De ce qu’on nommera plus tard la Shoah, la tentative nazie d’extermination des Juifs, Winston Churchill disait : « Il est hors de doute qu’il s’agit du crime le plus grave et le plus monstrueux jamais perpétré dans l’histoire de l’humanité. » André Malraux, de son côté, en commentaire de la même épouvante, affirmera : « C’est la première fois que l’homme donne des leçons à l’enfer. »
L’établissement des faits est le travail des historiens; réfléchir à cet événement et à partir de celui-ci relève de la philosophie politique.

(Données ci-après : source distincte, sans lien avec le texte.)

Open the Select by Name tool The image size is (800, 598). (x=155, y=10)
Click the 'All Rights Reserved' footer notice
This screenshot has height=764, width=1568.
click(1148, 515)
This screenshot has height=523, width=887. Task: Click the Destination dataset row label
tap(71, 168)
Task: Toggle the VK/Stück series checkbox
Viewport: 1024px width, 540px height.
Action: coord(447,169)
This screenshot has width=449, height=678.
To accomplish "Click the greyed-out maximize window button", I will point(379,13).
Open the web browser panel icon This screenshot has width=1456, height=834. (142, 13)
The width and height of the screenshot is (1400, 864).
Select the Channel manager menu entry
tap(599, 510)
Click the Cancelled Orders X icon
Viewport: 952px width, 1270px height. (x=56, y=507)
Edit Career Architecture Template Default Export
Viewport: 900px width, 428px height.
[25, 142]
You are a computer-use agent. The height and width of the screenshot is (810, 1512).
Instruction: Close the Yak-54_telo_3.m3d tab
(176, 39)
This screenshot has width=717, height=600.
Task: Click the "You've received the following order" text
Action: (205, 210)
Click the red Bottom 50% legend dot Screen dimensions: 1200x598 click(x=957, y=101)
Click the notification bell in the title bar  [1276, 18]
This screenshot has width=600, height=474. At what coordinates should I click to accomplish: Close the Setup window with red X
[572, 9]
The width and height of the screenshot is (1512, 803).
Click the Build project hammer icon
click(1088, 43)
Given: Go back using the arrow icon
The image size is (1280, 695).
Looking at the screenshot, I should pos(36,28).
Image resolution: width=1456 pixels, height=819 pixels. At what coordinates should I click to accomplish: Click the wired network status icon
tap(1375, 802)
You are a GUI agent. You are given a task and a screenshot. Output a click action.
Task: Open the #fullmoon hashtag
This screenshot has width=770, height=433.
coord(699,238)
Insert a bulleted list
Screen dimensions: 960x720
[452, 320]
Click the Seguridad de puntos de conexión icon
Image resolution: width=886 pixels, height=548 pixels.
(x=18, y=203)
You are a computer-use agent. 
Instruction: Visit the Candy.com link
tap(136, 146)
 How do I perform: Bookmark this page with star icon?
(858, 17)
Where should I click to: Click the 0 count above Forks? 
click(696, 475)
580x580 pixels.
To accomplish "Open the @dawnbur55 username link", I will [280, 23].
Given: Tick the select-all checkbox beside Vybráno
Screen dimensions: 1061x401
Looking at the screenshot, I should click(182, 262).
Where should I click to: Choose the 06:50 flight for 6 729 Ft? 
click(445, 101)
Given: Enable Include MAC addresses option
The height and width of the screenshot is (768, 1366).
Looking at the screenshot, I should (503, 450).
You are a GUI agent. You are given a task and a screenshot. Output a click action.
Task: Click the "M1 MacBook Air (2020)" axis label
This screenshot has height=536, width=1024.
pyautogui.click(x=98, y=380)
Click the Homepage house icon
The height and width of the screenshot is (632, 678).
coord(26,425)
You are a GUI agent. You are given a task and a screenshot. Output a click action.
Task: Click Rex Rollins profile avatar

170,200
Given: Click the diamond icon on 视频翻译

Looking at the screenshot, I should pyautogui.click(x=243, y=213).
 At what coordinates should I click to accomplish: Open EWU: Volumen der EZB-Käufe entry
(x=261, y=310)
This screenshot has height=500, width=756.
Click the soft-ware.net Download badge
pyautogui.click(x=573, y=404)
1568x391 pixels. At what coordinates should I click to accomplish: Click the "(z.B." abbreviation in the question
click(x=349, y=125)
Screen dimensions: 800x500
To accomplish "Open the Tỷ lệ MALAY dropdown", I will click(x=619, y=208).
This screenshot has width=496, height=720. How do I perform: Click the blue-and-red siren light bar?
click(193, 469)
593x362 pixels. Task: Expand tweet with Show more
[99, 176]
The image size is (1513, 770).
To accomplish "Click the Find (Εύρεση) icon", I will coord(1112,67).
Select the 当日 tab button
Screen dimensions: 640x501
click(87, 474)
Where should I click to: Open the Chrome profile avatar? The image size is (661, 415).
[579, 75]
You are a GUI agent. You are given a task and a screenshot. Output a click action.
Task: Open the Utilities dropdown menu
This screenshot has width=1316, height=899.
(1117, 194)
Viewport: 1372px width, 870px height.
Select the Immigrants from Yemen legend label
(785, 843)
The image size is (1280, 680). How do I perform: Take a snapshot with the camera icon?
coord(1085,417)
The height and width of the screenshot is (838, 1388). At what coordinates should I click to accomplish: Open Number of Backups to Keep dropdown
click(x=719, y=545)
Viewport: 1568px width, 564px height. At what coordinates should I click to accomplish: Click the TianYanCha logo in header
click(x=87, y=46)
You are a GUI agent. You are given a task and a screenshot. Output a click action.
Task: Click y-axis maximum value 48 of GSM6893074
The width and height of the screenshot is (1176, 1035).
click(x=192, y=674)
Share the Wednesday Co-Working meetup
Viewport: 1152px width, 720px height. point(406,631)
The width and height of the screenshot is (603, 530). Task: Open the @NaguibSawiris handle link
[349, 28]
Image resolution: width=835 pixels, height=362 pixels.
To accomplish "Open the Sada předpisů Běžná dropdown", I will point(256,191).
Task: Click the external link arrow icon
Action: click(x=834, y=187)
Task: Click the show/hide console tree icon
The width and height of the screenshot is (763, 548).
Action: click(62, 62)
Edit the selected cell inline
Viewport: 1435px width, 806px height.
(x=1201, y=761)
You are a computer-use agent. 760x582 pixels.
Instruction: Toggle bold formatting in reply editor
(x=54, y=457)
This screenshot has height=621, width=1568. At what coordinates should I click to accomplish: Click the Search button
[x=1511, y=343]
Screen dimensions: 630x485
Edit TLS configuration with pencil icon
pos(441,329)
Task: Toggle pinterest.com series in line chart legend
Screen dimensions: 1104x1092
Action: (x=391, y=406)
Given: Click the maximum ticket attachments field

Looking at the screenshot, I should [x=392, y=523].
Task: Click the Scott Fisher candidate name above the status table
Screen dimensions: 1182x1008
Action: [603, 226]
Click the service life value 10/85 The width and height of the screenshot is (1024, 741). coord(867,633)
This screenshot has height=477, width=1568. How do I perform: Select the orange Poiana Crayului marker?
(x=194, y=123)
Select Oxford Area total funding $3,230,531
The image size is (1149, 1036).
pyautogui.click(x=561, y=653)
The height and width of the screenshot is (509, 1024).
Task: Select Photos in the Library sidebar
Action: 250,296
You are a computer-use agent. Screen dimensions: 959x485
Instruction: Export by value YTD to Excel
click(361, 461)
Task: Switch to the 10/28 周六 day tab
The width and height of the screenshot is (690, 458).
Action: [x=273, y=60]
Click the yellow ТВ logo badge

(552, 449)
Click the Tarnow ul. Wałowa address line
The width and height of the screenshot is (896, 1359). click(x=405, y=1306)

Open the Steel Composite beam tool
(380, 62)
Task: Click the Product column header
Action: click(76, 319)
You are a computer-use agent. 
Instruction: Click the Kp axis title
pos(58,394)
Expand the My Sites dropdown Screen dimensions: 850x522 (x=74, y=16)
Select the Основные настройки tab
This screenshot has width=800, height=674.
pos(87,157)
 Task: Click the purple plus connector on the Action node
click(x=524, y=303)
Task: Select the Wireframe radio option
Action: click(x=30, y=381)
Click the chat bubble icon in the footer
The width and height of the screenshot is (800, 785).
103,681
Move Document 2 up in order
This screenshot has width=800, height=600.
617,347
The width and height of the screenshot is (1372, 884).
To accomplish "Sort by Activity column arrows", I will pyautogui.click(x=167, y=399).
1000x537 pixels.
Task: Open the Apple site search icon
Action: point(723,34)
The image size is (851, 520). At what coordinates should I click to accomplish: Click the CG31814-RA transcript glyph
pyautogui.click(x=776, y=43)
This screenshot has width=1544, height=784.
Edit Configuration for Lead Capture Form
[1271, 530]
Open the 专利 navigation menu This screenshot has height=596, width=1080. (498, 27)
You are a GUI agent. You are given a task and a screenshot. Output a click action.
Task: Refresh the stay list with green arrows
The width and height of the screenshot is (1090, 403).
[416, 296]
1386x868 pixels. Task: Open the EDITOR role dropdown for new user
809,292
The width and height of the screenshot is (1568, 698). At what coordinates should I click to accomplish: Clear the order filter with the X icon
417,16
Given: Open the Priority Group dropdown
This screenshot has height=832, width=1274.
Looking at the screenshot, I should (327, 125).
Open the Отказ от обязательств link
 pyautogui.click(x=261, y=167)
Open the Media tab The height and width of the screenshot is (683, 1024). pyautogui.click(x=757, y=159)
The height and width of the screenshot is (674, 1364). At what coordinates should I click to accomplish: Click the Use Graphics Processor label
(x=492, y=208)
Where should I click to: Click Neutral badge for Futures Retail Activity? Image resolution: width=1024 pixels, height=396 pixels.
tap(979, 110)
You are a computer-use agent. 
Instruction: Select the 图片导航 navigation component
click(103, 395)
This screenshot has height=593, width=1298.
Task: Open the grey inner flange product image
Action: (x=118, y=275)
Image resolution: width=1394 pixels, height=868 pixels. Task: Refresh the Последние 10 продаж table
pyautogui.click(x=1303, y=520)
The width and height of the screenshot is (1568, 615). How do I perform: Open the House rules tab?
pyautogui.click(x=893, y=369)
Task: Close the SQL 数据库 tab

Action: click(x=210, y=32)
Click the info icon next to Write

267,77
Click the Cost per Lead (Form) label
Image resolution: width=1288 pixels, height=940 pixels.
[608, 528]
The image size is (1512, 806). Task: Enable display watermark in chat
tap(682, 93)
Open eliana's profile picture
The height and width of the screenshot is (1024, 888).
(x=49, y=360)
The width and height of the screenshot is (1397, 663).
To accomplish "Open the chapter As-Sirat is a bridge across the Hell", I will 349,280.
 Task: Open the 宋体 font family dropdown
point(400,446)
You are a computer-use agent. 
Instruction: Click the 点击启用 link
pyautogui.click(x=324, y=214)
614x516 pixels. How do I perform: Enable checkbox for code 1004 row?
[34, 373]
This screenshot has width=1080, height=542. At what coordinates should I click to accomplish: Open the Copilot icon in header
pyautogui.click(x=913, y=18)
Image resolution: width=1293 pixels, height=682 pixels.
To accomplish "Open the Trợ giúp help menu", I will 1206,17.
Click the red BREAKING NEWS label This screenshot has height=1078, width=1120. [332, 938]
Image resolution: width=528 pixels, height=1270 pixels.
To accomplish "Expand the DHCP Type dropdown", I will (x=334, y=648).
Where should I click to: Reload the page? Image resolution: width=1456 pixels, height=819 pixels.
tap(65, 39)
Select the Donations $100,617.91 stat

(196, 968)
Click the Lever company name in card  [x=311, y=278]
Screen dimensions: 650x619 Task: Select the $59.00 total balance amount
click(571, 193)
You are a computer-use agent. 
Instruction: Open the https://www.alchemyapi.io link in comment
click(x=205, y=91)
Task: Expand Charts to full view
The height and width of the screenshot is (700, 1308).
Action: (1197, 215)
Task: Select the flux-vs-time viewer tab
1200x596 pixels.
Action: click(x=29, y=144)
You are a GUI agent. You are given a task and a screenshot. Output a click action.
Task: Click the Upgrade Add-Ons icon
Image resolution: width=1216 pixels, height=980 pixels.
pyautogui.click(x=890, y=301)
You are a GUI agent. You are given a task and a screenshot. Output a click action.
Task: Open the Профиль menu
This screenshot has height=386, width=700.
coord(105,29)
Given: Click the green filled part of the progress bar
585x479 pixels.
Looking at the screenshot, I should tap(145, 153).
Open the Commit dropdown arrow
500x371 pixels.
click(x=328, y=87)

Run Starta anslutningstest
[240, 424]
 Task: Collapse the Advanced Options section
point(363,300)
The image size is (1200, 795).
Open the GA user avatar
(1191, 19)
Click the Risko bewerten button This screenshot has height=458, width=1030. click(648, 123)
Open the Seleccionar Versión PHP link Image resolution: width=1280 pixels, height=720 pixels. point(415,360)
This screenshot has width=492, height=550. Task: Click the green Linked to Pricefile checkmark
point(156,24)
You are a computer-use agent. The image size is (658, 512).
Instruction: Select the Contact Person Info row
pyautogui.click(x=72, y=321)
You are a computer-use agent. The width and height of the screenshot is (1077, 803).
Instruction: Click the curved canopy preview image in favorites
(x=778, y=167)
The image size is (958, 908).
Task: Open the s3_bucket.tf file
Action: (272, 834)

Tenter de répondre aux nombreuses interrogations soulevées ne dira pas le « pourquoi » de la Shoah », mais donnera à tout le moins une indication du « comment ». Et cela, en sondant quelques-uns des antécédents séminaux, sémantiques et scientistes, entrecroisés sur l’axe de leur morbidité potentielle, dans lesquels le nazisme a fait son lit criminel.
Gérard Rabinovitch, philosophe et sociologue, chercheur associé au CNRS-CERSES/Université Paris Descartes et au CRPMS de l’Université Paris Diderot. Auteur de nombreux ouvrages, il est le directeur de l’Institut européen Emmanuel Lévinas.